Peggy Whitson, a retired NASA astronaut turned private space explorer, safely splashed down in the Pacific Ocean early on Tuesday, marking her fifth journey to the International Space Station (ISS). She was joined by her crewmates from India, Poland, and Hungary, who were returning from their respective countries’ inaugural ISS missions.
A SpaceX Crew Dragon capsule, carrying the four-member team, parachuted into the calm waters off the Southern California coast at approximately 2:30 AM PDT (0930 GMT). This controlled descent followed a fiery reentry through Earth’s atmosphere, capping a 22-hour journey from orbit.
This return flight concluded the fourth ISS mission organized by Axiom Space, a Texas-based startup, in collaboration with SpaceX, the private rocket venture founded by billionaire Elon Musk and headquartered near Los Angeles. The entire return process was broadcast live via a joint SpaceX-Axiom webcast.
Two sets of parachutes, faintly visible through the darkness and light fog with infrared cameras, effectively slowed the capsule’s final descent to about 15 mph (24 kph) just moments before its splashdown near San Diego.
Minutes prior, the spacecraft had streaked through Earth’s lower atmosphere like a mechanical meteor. This generated immense frictional heat, causing external temperatures on the capsule to soar to 3,500 degrees Fahrenheit (1,927 degrees Celsius). Despite this extreme heat, the astronauts’ flight suits are specifically designed to keep them cool within the cabin.
Diverse Crew and Record-Setting Career
The Axiom-4 crew was commanded by Peggy Whitson, 65, who retired from NASA in 2018 after a distinguished career. Her pioneering achievements include becoming the US space agency’s first female chief astronaut and the first woman to command an ISS expedition.
Immediately after their splashdown, Whitson radioed to mission control that the crew was “happy to be back.” A recovery ship was promptly dispatched to secure the capsule and hoist it from the ocean onto the vessel’s deck. Crew members were then extricated one by one for medical checkups before being ferried to shore, a process anticipated to take about an hour.
Currently serving as the Director of Human Spaceflight for Axiom Space, Whitson has now accumulated 695 days in space, a US record. This cumulative time spans her three previous NASA missions, a fourth orbital flight as commander of the Axiom-2 crew in 2023, and her fifth mission to the ISS commanding Axiom-4.
Completing the Axiom-4 crew were Shubhanshu Shukla, 39, from India; Slawosz Uznanski-Wisniewski, 41, from Poland; and Tibor Kapu, 33, from Hungary.
They returned with a significant cargo of science samples derived from over 60 microgravity experiments conducted during their 18-day visit to the ISS. These samples are slated for shipment to researchers on Earth for final analysis.
For India, Poland, and Hungary, this mission marked their respective countries’ first human spaceflight in over 40 years, and critically, the first time astronauts from their government-funded space programs have ventured to the ISS.
Significance for Future Space Exploration
The participation of Shubhanshu Shukla, an Indian Air Force pilot, is viewed by India’s space program as a precursor to the debut crewed mission of its Gaganyaan orbital spacecraft, which is planned for 2027.
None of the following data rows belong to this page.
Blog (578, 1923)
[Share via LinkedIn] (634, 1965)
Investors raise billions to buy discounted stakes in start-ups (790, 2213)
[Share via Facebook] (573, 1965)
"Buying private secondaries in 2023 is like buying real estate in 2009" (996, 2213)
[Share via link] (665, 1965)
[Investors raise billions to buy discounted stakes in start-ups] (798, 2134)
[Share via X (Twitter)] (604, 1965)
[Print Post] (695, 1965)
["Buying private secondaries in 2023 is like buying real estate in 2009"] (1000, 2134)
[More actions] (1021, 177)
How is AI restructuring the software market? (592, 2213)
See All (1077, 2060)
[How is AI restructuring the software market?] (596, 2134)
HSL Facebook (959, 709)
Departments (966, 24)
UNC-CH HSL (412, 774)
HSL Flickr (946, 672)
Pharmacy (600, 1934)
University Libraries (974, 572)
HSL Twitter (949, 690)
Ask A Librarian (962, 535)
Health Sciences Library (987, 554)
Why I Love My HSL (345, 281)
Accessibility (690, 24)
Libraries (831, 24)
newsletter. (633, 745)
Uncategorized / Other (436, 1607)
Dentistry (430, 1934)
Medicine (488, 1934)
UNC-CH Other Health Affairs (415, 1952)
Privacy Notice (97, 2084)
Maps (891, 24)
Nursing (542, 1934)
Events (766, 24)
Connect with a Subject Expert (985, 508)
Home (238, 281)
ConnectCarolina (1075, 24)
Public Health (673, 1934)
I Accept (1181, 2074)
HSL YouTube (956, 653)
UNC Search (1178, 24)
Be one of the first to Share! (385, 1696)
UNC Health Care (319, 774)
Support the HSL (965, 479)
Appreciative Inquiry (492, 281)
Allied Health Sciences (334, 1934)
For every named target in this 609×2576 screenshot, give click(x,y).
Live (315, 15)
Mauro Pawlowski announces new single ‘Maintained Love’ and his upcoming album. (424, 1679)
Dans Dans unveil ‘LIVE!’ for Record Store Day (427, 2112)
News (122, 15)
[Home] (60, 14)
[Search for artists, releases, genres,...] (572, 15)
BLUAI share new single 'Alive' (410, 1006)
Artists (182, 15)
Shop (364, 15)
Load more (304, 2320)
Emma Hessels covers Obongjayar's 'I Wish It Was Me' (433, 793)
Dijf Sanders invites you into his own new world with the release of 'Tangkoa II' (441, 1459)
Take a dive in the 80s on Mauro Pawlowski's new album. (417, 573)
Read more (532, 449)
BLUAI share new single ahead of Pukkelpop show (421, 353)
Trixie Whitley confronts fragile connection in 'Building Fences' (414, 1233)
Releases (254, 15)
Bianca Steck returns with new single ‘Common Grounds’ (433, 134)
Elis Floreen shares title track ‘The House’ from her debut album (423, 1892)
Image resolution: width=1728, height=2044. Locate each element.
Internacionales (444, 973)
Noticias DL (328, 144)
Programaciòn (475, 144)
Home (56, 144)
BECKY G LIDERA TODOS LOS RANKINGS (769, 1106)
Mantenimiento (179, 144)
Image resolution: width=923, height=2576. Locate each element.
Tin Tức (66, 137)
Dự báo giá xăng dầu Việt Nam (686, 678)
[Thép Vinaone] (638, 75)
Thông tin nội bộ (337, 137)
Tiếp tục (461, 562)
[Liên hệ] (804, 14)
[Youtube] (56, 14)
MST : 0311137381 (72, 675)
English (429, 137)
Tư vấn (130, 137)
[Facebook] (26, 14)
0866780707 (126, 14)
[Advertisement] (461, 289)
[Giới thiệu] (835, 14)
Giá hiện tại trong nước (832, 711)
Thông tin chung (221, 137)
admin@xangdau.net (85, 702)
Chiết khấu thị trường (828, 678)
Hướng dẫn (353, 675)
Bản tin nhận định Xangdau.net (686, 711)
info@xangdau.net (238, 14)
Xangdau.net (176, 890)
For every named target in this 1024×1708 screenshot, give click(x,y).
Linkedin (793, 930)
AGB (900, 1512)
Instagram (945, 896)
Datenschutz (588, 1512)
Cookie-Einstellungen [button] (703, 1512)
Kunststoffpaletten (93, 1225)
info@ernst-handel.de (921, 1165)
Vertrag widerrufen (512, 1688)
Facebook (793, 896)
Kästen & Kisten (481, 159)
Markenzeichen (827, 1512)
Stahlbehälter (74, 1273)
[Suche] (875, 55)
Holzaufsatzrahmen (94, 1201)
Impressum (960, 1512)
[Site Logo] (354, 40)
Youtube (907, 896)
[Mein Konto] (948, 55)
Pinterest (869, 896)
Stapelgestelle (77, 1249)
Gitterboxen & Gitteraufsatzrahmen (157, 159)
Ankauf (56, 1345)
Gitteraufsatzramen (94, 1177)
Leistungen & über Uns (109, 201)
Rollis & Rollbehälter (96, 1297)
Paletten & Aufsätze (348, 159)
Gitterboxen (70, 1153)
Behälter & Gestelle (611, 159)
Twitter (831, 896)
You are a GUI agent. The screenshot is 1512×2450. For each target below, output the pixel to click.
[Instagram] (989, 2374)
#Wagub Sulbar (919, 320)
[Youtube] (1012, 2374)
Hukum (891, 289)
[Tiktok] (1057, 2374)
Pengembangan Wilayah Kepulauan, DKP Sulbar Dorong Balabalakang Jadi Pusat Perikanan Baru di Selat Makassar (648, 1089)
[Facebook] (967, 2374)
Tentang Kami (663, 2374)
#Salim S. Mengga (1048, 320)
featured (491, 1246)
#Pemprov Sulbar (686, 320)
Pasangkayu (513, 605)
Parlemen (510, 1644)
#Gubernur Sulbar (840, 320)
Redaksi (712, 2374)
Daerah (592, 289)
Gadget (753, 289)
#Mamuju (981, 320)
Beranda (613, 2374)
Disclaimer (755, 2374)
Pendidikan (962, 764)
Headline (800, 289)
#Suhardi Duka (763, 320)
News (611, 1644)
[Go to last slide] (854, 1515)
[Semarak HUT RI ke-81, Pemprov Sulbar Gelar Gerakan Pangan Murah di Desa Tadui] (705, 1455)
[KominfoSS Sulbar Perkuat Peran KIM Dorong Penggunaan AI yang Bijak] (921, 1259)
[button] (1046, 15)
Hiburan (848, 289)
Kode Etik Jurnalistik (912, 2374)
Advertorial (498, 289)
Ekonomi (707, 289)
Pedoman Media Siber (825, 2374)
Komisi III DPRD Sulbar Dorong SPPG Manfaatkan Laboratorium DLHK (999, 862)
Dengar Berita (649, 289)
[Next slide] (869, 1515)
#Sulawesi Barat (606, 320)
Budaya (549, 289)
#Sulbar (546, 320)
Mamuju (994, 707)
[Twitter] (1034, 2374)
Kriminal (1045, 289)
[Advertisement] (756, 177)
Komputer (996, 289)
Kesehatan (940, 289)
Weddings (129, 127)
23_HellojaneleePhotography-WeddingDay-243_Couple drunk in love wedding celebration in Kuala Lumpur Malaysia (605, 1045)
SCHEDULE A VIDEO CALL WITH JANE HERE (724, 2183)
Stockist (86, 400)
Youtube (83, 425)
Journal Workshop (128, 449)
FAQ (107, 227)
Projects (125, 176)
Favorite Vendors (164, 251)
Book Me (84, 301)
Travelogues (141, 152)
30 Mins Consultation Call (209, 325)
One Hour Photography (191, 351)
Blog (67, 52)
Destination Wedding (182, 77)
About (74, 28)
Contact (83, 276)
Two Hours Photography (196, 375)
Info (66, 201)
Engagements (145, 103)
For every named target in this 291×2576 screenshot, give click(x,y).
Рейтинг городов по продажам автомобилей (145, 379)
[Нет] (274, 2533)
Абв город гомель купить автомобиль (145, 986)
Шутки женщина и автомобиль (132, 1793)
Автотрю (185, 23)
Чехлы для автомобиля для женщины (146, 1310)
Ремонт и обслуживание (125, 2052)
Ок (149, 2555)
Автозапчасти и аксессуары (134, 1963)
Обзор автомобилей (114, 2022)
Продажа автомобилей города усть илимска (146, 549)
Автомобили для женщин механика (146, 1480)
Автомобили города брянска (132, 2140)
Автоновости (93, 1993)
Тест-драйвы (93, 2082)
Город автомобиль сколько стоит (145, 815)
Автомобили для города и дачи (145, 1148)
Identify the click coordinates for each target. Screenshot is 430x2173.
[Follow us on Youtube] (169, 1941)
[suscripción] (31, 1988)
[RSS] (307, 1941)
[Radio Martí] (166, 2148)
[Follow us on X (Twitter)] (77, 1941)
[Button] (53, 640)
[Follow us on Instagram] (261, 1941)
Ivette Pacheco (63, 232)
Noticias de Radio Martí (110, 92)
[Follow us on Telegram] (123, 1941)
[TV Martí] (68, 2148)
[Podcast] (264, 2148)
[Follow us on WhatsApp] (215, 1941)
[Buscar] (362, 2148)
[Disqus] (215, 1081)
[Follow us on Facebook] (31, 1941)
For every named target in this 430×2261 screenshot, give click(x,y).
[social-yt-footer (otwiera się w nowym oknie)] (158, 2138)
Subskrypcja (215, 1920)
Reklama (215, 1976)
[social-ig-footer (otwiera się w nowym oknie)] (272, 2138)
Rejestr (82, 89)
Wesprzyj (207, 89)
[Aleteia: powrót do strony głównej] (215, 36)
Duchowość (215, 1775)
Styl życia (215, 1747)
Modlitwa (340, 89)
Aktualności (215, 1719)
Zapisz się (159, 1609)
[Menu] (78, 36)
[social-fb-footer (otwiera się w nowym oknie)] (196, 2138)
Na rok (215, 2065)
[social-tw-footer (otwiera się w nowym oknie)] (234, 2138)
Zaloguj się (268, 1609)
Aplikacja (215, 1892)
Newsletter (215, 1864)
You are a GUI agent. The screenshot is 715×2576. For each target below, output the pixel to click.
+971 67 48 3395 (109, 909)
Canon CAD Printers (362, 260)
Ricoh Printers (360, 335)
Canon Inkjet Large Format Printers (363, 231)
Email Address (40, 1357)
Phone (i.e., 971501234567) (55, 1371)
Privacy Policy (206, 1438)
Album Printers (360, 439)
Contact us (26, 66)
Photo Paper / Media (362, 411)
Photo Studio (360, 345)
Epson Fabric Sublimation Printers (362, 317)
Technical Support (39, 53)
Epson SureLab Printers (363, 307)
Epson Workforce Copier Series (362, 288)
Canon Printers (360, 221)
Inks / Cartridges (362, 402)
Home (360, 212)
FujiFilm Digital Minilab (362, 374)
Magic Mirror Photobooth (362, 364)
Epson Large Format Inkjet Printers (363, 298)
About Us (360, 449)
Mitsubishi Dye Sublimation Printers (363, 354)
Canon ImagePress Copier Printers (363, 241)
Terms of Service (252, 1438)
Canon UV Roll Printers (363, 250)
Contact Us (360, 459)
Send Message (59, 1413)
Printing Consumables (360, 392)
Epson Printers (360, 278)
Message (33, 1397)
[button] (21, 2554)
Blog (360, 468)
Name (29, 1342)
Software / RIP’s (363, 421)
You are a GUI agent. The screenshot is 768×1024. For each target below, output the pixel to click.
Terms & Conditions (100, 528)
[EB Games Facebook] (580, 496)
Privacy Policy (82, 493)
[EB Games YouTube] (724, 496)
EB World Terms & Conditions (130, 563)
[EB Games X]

Uznanski-Wisniewski is a Polish astronaut assigned to the European Space Agency, while Kapu is part of Hungary’s Hungarian to Orbit (HUNOR) program. Notably, he is not the first person of Hungarian descent to visit the space station; billionaire Charles Simonyi, a Hungarian-born software designer who became a US citizen, previously visited the ISS twice as a space tourist in 2007 and 2009 via Russian Soyuz capsules. However, unlike Simonyi and other wealthy individuals who self-funded their space travel, Shukla, Uznanski-Wisniewski, and Kapu were flying on behalf of their respective nations’ government space programs.
Dubbed “Grace” by its crew, the newly commissioned Crew Dragon capsule used for Axiom-4 launched from NASA’s Kennedy Space Center in Cape Canaveral, Florida, on June 25, becoming the fifth vehicle in SpaceX’s Crew Dragon fleet.
The Ax-4 team arrived at the ISS on June 26, where they were welcomed by the station’s current rotating crew of seven occupants: three US astronauts, one Japanese crewmate, and three Russian cosmonauts. The two crews parted ways early on Monday as Crew Dragon Grace undocked to begin its journey home.
Axiom-4 also signifies the 18th crewed spaceflight successfully logged by SpaceX since 2020. That year, Elon Musk’s company ushered in a new era for NASA by providing American astronauts with their first rides to space from US soil since the conclusion of the space shuttle program nine years prior.
For Axiom Space, a 9-year-old venture co-founded by NASA’s former ISS program manager, this mission further solidifies its business model of facilitating human spaceflight for astronauts sponsored by private companies and foreign governments into low-Earth orbit.
Axiom is also among a select group of companies actively developing its own commercial space station, intended to eventually replace the ISS, which NASA anticipates retiring around 2030.